C’est une énigme, de celles qui rendent le monde de la musique intéressant ou drôle, comme on voudra : comment le batteur d’un des groupes de rock parmi les plus sérieux, indépendants, militants et musicalement influents de ces dix dernières années —
Godspeed You ! Black Emperor —, peut-il faire ce genre de musique électronique entre bidouillages sonores artisanaux, jungle, néo-disco, punk digital, drum ‘n’ bass, dub et expérimentations délirantes ? Comment peut-on être à la fois Aidan Girt avec
GY !BE et Aidan Girt avec
1-speed bike ?
Chez
1-speed bike semble régner un esprit de totale absence de sérieux auquel se mêlent des prises de position politique à ce point au premier degré qu’elles finissent elles-mêmes par être perçues comme de vastes plaisanteries. Il suffirait, pour s’en convaincre, de lire d’un trait la liste des titres de l’album : sorte de poème dada écrit par un teenager perdu dans des substances qu’il aurait expérimentées une fois de trop.
Tout ceci prêterait seulement à sourire si le résultat n’était pas particulièrement réussi. Les mixes, remixes, samples de son propre jeu de batterie, explorations en tout genre de
1-speed bike n’épargnent rien, pas même les compositions de ses camarades d’
Hrsta (
Some people know how to roll when they fall off a bike (Hrsta remix) et
The ground is really unforgiving when you fall (Hrsta remix)).

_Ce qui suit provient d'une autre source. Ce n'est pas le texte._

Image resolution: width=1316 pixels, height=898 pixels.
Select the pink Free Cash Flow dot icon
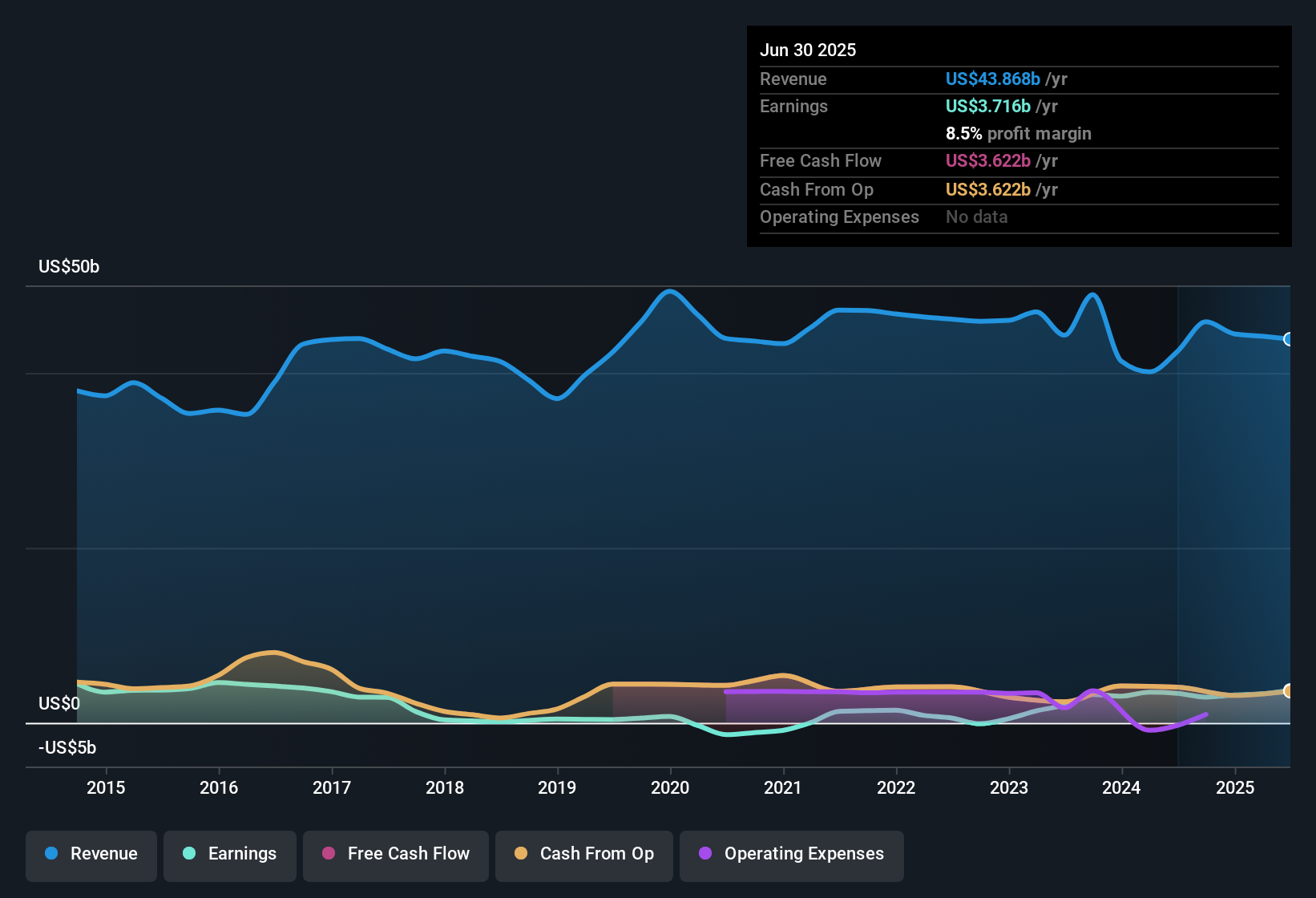pyautogui.click(x=328, y=855)
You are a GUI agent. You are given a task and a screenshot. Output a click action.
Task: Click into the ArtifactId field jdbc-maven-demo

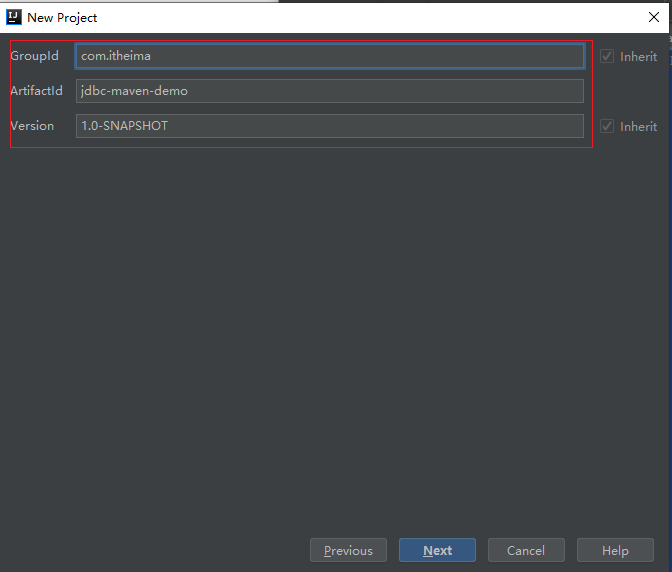click(x=329, y=91)
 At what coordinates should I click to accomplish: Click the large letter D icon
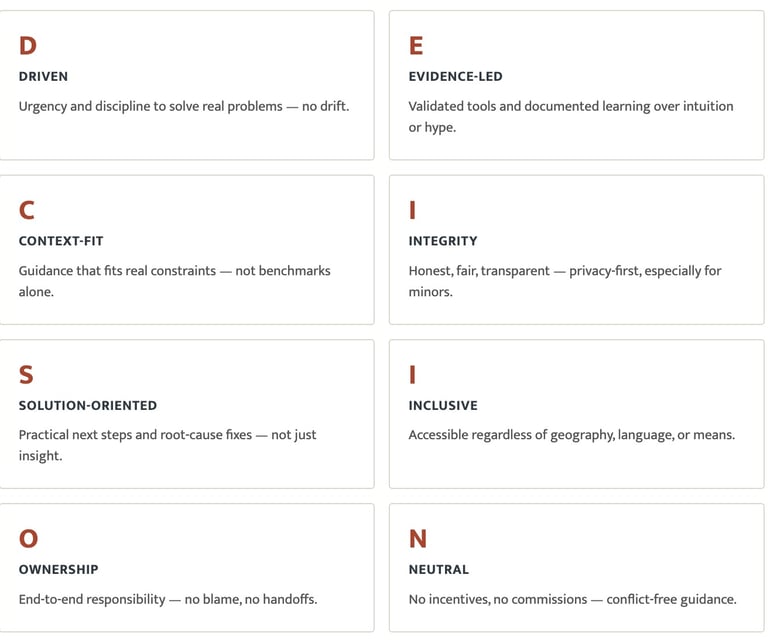click(28, 46)
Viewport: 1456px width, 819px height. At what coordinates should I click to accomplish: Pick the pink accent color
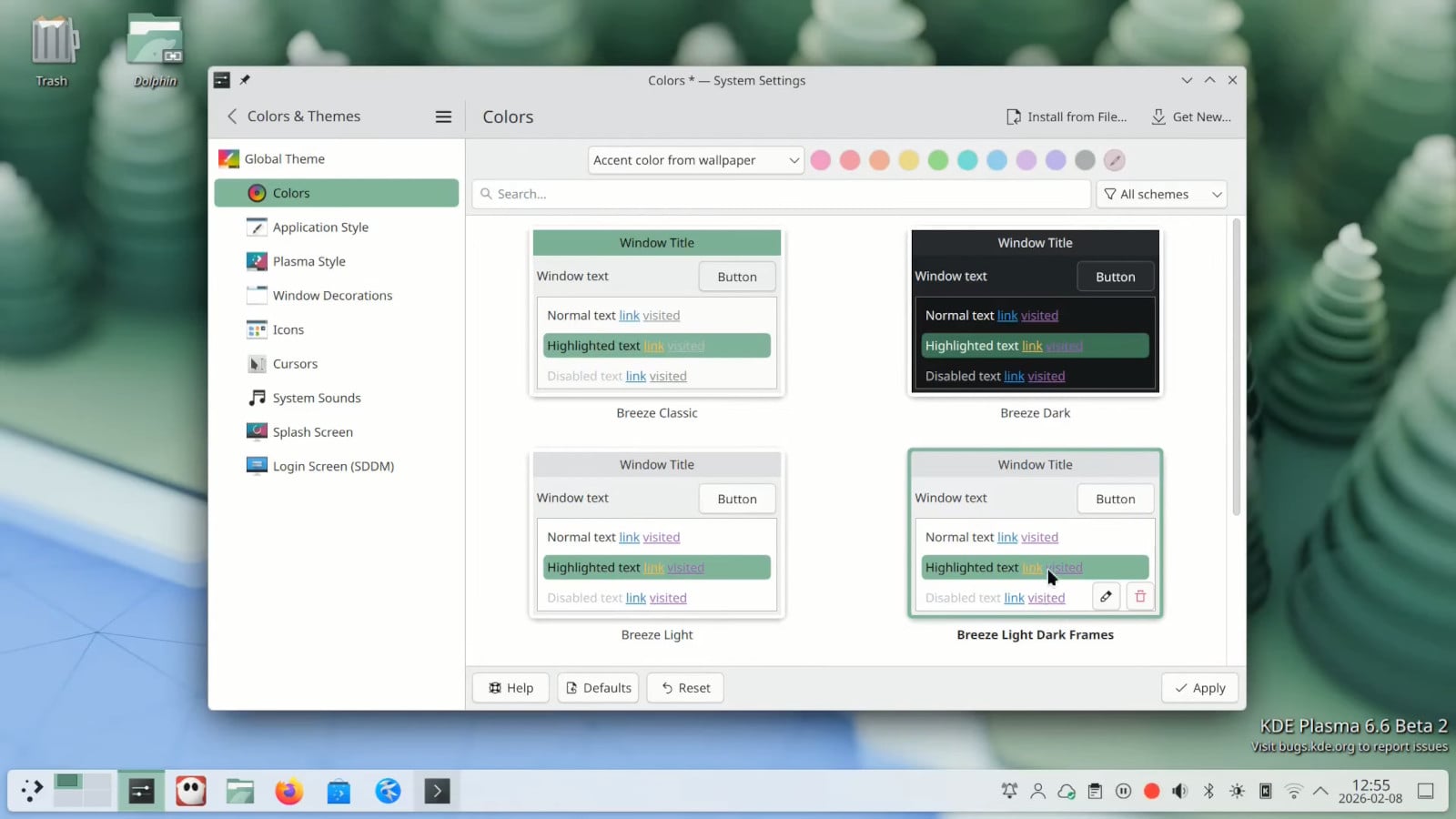tap(820, 160)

Le tout agrémenté d’interventions vocales au cours desquelles Aidan Girt expose ses vues sur la politique de l’administration Bush et ses alliés d’une manière dont il a seul le secret (« I am a believer in truth and justice like motherfuckin’ Tony Blair — I am the sound of a fart from Barbara Bush’s ass at the Easter dinner table », si l’on en veut un exemple extrait de
El Gallito Intro).
Enchaînées comme un dj-set les plages qui constituent
Someone told me life gest easier in your 50’s culminent dans ce saccage frénétique de la musique disco, cette parodie de la techno, cette folie breakbeat qu’est
Will death stop Lenny Kravitz ego ?. Irrévérence poussée à son paroxysme dans une sublime pantalonnade. C’est dans cette inexplicable tension — inexplicable parce qu’il est difficile de comprendre comment on peut aussi bien maîtriser son sujet, sans être révolutionnaire pour autant, et être à ce point enclin à un délire verbal qui frise le ridicule — que réside le charme dépourvu de toute subtilité de
1-speed bike. Une plaisanterie, bien sûr, mais une plaisanterie si bien tournée qu’elle a quelque chose de captivant et de mystérieux.